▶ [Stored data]
== Segment start ==
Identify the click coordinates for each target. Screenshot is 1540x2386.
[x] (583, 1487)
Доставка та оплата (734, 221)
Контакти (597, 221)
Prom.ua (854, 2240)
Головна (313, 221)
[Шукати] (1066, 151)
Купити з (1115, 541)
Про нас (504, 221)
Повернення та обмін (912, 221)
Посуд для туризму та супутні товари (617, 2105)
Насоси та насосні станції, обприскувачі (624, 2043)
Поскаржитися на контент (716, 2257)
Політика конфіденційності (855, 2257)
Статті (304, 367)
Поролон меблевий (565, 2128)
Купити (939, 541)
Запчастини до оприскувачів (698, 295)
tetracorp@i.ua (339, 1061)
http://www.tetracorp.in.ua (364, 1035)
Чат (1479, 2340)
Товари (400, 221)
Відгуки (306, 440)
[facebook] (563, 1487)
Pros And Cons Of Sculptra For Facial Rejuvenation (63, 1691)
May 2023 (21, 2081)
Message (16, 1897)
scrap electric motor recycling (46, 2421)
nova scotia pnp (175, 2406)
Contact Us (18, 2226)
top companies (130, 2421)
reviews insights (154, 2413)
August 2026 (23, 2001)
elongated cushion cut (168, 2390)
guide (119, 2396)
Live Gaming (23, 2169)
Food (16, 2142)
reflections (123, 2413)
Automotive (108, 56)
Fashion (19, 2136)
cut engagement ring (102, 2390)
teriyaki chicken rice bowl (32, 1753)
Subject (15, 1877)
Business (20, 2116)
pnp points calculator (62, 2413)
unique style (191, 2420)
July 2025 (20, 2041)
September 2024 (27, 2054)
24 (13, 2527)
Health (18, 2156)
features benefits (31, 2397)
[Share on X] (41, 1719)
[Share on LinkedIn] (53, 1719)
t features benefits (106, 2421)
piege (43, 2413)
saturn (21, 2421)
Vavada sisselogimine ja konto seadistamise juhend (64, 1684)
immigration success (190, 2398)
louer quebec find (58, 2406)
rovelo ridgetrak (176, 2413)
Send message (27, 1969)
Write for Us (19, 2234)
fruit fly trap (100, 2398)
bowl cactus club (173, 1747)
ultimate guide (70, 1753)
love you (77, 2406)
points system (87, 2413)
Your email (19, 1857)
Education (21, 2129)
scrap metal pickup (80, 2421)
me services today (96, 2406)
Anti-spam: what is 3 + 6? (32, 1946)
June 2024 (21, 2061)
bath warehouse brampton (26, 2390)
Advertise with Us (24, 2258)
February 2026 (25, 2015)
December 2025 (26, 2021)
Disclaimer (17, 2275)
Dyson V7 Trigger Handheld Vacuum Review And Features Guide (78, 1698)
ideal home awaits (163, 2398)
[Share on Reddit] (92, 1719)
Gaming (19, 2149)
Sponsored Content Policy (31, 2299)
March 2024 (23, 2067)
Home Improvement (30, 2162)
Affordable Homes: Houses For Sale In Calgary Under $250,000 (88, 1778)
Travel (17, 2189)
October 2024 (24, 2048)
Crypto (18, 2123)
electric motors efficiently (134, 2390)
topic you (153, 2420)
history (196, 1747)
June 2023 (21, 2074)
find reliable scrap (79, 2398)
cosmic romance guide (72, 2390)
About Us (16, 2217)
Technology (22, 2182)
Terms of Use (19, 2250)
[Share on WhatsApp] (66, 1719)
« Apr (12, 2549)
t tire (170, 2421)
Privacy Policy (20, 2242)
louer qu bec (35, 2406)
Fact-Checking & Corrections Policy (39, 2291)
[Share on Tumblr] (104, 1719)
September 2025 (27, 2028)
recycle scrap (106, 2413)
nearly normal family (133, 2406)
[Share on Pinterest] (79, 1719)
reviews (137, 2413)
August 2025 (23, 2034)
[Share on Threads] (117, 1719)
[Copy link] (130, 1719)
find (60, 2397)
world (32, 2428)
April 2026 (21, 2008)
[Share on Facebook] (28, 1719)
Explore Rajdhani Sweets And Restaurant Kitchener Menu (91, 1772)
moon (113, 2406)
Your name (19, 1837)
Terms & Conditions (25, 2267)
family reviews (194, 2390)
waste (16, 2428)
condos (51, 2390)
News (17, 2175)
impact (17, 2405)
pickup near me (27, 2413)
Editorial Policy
== Segment end ==
▶ [Assignment] As listed above, the lines from the line with "Subject (15, 1877)" to the line with "find reliable scrap (79, 2398)" are to be echoed exactly, with both ends included and nothing added.

▶ [Response]
Subject (15, 1877)
Business (20, 2116)
pnp points calculator (62, 2413)
unique style (191, 2420)
July 2025 (20, 2041)
September 2024 (27, 2054)
24 (13, 2527)
Health (18, 2156)
features benefits (31, 2397)
[Share on X] (41, 1719)
[Share on LinkedIn] (53, 1719)
t features benefits (106, 2421)
piege (43, 2413)
saturn (21, 2421)
Vavada sisselogimine ja konto seadistamise juhend (64, 1684)
immigration success (190, 2398)
louer quebec find (58, 2406)
rovelo ridgetrak (176, 2413)
Send message (27, 1969)
Write for Us (19, 2234)
fruit fly trap (100, 2398)
bowl cactus club (173, 1747)
ultimate guide (70, 1753)
love you (77, 2406)
points system (87, 2413)
Your email (19, 1857)
Education (21, 2129)
scrap metal pickup (80, 2421)
me services today (96, 2406)
Anti-spam: what is 3 + 6? (32, 1946)
June 2024 (21, 2061)
bath warehouse brampton (26, 2390)
Advertise with Us (24, 2258)
February 2026 (25, 2015)
December 2025 (26, 2021)
Disclaimer (17, 2275)
Dyson V7 Trigger Handheld Vacuum Review And Features Guide (78, 1698)
ideal home awaits (163, 2398)
[Share on Reddit] (92, 1719)
Gaming (19, 2149)
Sponsored Content Policy (31, 2299)
March 2024 (23, 2067)
Home Improvement (30, 2162)
Affordable Homes: Houses For Sale In Calgary Under $250,000 (88, 1778)
Travel (17, 2189)
October 2024 (24, 2048)
Crypto (18, 2123)
electric motors efficiently (134, 2390)
topic you (153, 2420)
history (196, 1747)
June 2023 (21, 2074)
find reliable scrap (79, 2398)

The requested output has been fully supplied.